28 september 1987 

(Jezus riep mij. Ik wilde Hem even graag ontmoeten als Hij mij. Ik weet het niet, maar het leek eeuwen geleden sinds we samen waren.)

O kom, beminde! hoe ongeduldig heb Ik gewacht op dit moment om je op deze manier te ontmoeten!

samen Vassula, jij en Ik zullen samen Garabandal heiligen; want het is[1] Heilig aangezien Mijn Moeder en Ik er zijn verschenen; 

Mag Uw wil geschieden, Heer.

Vassula, verlegenheid[2] is geen zonde; dat verzeker Ik je; 

(Ik was gelukkig dat te horen. Plotseling verlangde mijn ziel naar Hem.)

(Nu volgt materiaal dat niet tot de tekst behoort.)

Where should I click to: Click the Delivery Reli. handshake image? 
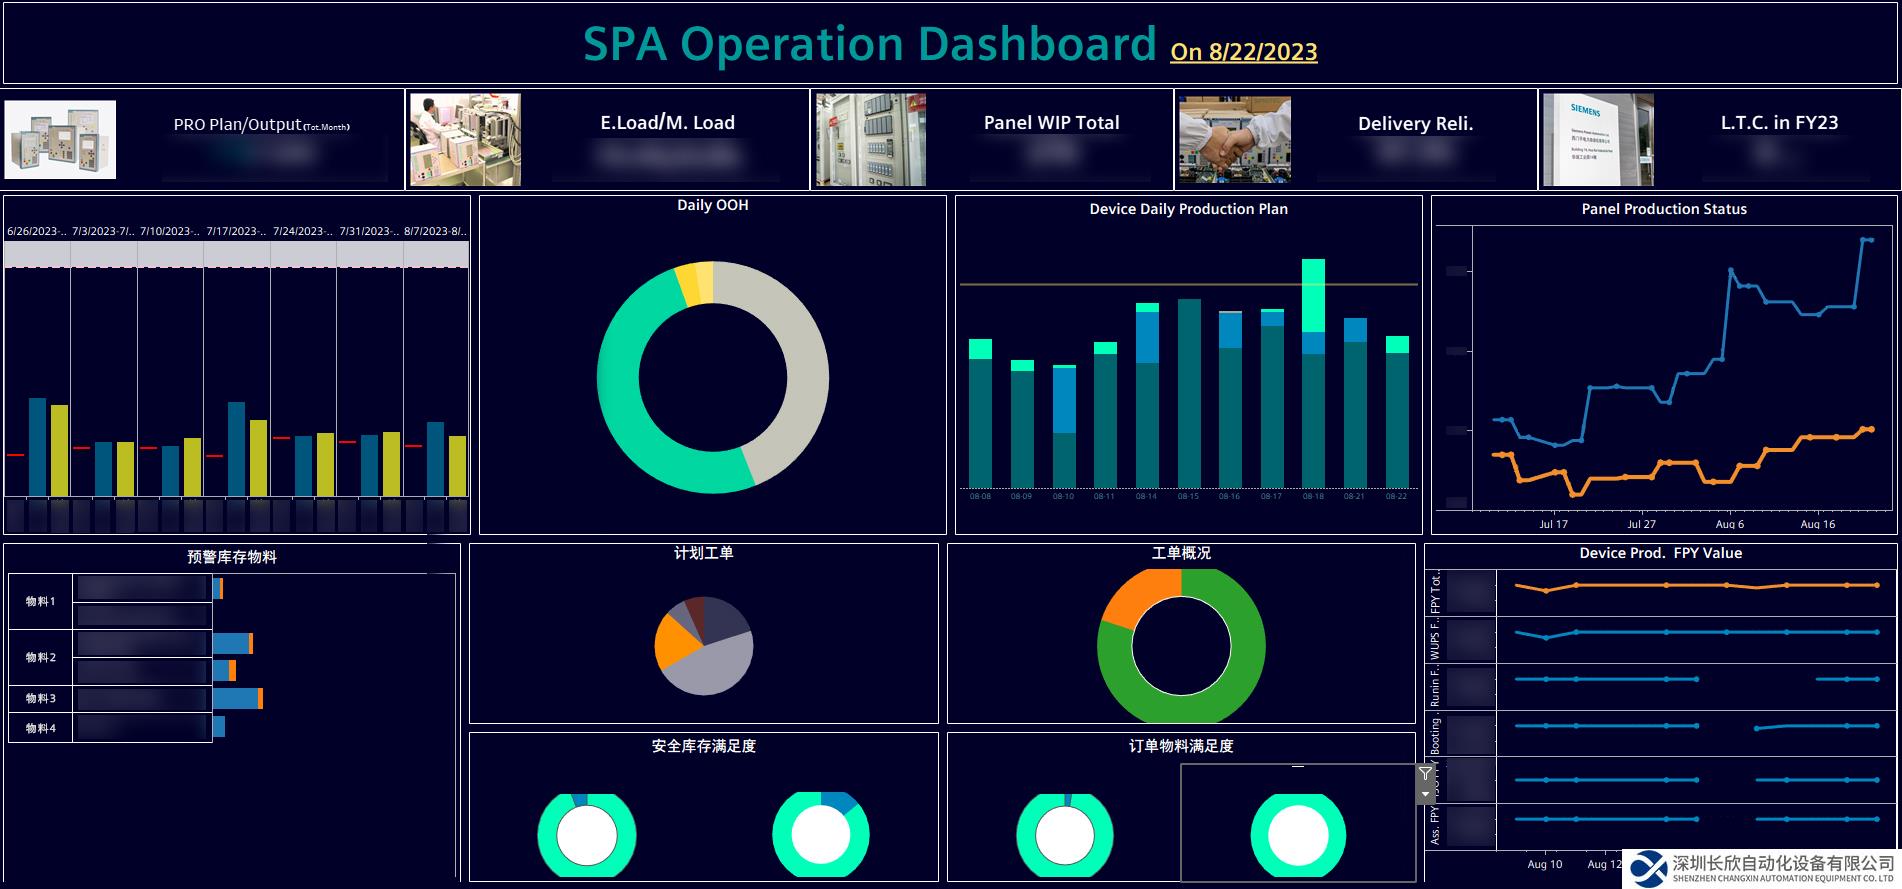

kijk naar Mij, kleintje; vurig naar Mij verlangen verheerlijkt Mij; verlang vurig naar Mij; Ik heb voor je betaald met de prijs van Mijn Bloed;

Vassula, waarom zoek je naar een Geestelijk Leidsman? 

Ik weet het niet.

met Mij zul je leren, want Ik ben Wijsheid en Waarheid; kom bij Mij en Ik zal je onderrichten; Vassula, Ik bemin je;

zeg hem[3] dit, dat Ik Mijn Kerk ga herstellen, Ik zal Mijn Kerk doen herleven; Ik heb jou gekozen om met Mij te werken; Vassula, ontmoet hem, praat met hem, liefkoos Mij door te vertellen hoe Ik je heb geleerd Mij te liefkozen, Mij te verheerlijken,[4]; bemin Mij, Vassula, want liefde wendt de goddelijke Gerech­tigheid af als die op het punt staat zondaars te treffen; 

(Later:)

Vassula, ben je gelukkig dat Ik je heb bevrijd? 

Ja, mijn God, ik ben erg gelukkig bij U te zijn. Ik voel mij tot U aangetrokken en ben gelukkig.

geloof je Mij nu banden van liefde Mij met jou verbinden? 

Dat geloof ik nu, Heer. 

kleintje, zegen Mij; 

Ik zegen U, Jezus, ik bemin U en dank U. 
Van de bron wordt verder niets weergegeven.